On global H\"older estimates for optimal transportation

TL;DR

This paper extends Caffarelli's Lipschitz estimates for optimal transportation between log-concave measures to a broader class, establishing global Hölder continuity under new convexity assumptions and providing Lipschitz bounds related to domain geometry.

Contribution

It generalizes Lipschitz estimates to cases with weaker convexity conditions, introducing global Hölder regularity results for optimal transport maps.

Findings

Optimal transport map is globally Hölder continuous under new assumptions.

Derived dimension-free Hölder estimates for transportation between log-concave measures.

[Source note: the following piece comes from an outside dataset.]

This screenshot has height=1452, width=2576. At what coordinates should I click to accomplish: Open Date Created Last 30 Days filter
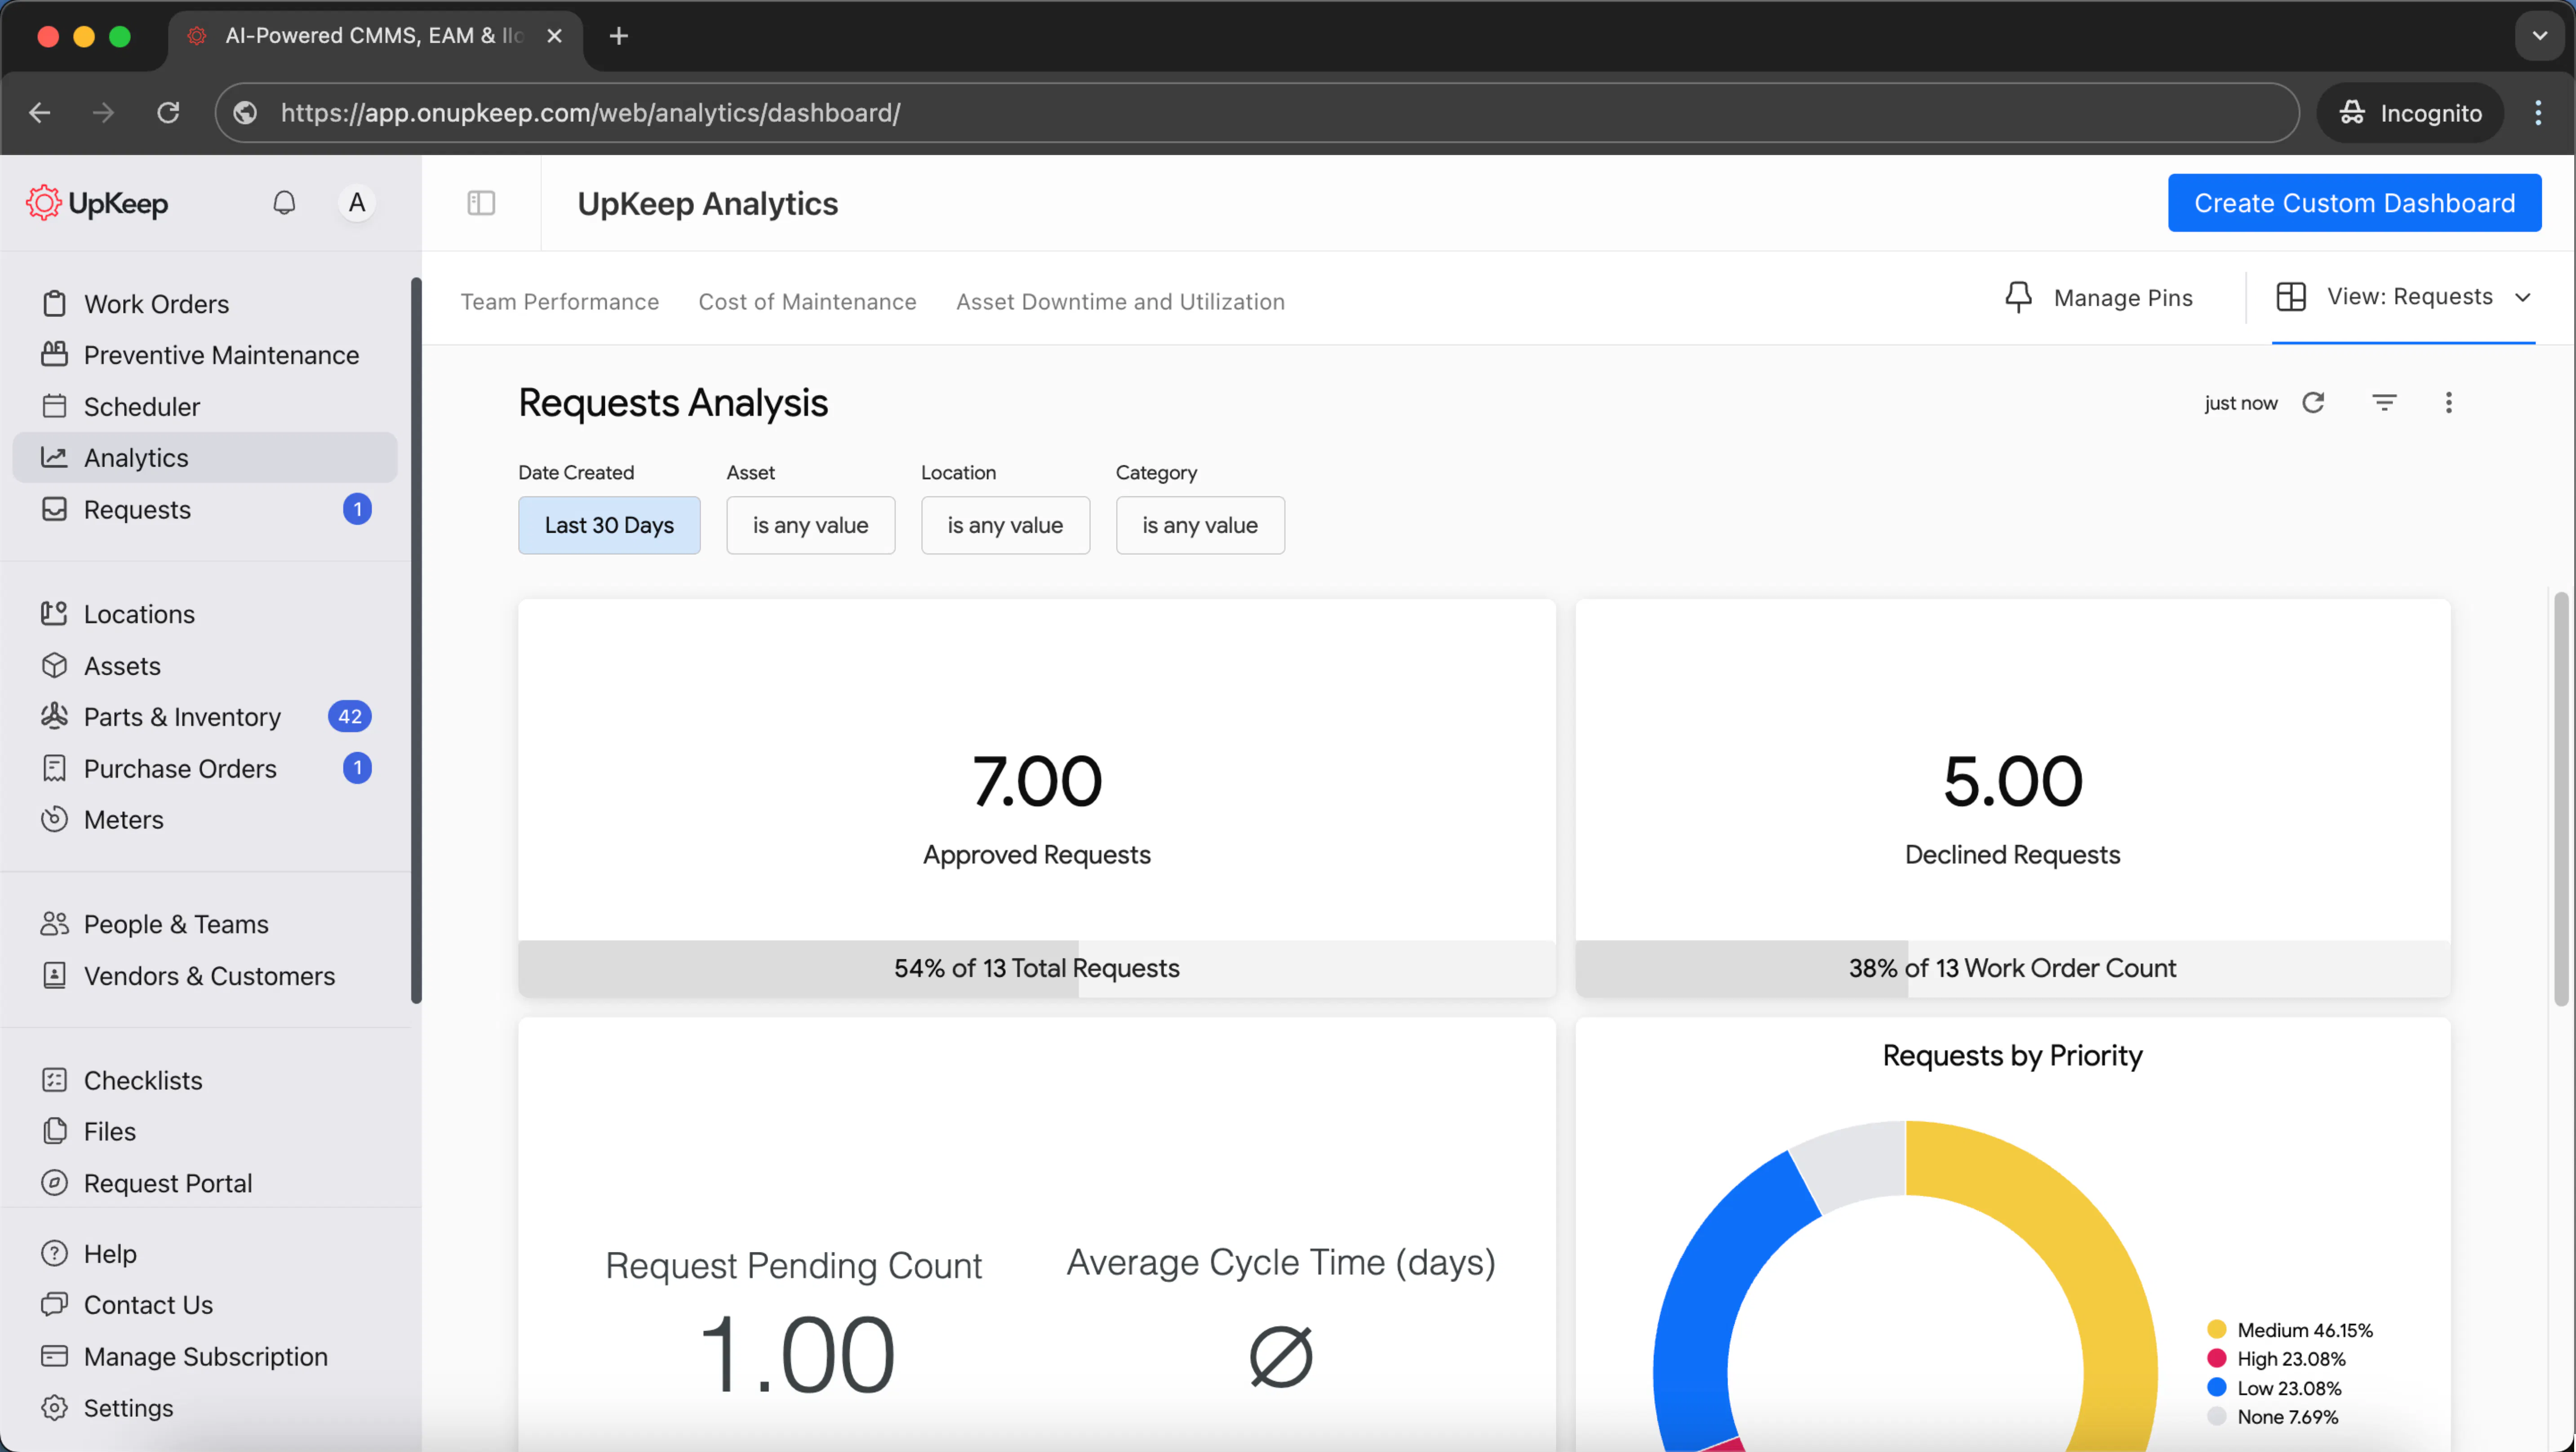(x=609, y=525)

Provided Lipschitz bounds depending on domain diameter and potential derivatives.

Abstract

We generalize a well-known result of L. Caffarelli on Lipschitz estimates for optimal transportation $T$ between uniformly log-concave probability measures. Let $T : \R^d \to \R^d$ be an optimal transportation pushing forward $\mu = e^{-V}dx$ to $\nu = e^{-W}dx$. Assume that 1) the second differential quotient of $V$ can be estimated from above by a power function, 2) modulus of convexity of $W$ can be estimated from below by $A_q |x|^{1+q}$, $q \ge 1$. Under these assumptions we show that $T$ is globally H\"older with a dimension-free coefficient. In addition, we study optimal transportation $T$ between $\mu$ and the uniform measure on a bounded convex set $K \subset \R^d$. We get estimates for the Lipschitz constant of $T$ in terms of $d$, ${diam(K)}$ and $D V, D^2 V$.